Saved data entries:
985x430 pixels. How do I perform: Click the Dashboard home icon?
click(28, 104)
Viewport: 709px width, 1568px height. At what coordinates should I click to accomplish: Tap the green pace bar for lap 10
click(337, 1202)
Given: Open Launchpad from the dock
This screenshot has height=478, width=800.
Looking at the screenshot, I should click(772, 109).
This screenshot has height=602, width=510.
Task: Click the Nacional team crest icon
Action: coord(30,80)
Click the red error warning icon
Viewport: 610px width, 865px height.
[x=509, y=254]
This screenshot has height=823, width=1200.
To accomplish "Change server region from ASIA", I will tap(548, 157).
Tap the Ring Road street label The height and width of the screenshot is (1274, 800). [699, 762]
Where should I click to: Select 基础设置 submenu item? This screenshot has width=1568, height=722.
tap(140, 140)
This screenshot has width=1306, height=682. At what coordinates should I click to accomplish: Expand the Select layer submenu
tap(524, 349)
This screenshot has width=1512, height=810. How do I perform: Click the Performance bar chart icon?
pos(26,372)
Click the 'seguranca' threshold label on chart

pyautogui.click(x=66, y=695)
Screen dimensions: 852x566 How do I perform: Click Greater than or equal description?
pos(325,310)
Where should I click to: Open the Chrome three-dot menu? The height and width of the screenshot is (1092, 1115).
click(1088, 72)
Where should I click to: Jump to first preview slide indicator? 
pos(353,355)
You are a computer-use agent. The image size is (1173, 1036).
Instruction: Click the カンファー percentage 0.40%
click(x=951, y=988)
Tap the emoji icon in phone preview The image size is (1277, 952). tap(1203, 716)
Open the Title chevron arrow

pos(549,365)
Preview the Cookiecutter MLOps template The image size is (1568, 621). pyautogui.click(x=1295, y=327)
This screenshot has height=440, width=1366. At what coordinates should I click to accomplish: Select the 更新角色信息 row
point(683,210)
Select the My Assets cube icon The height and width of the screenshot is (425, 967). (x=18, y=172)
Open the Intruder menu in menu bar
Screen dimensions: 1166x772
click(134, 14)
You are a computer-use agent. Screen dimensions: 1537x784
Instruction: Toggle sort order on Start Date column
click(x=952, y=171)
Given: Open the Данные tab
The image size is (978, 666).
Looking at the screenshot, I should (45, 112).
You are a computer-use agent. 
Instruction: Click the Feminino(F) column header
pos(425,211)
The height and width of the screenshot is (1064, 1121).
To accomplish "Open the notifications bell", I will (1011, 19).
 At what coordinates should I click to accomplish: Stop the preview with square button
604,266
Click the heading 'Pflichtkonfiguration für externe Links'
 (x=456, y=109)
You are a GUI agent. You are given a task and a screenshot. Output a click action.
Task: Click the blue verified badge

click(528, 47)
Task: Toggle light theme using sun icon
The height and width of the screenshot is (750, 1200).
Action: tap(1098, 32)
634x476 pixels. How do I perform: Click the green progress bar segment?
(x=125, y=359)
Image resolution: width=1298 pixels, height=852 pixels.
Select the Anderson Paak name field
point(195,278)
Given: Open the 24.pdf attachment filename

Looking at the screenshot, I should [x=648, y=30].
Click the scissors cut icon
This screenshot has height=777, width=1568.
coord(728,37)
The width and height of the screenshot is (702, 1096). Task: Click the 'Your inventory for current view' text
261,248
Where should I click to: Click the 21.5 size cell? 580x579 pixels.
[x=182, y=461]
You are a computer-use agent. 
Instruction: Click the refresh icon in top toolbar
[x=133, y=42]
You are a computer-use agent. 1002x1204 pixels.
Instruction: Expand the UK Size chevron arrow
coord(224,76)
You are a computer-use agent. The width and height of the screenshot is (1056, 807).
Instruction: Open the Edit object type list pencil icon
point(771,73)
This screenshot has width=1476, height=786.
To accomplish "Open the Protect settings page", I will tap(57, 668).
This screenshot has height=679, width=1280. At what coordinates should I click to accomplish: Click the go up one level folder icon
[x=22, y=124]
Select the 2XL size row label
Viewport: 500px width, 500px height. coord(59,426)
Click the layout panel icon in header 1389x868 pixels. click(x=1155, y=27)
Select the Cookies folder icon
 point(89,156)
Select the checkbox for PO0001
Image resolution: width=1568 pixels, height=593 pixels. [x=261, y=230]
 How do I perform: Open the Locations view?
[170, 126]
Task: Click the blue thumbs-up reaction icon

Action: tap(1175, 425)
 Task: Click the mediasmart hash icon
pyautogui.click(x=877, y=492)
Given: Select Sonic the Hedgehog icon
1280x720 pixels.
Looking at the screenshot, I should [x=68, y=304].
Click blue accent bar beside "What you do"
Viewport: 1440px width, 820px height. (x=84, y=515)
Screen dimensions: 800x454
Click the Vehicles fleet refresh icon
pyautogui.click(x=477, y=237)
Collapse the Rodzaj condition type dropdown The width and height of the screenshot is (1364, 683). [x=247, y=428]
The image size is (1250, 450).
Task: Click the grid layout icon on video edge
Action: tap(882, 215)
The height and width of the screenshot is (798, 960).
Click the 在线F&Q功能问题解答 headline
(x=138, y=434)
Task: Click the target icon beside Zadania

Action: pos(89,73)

◆ **The problem**: Pull every line holding "from" out of the records.

◆ **Reply to the task**:
Given: Open Launchpad from the dock
To accomplish "Change server region from ASIA", I will tap(548, 157).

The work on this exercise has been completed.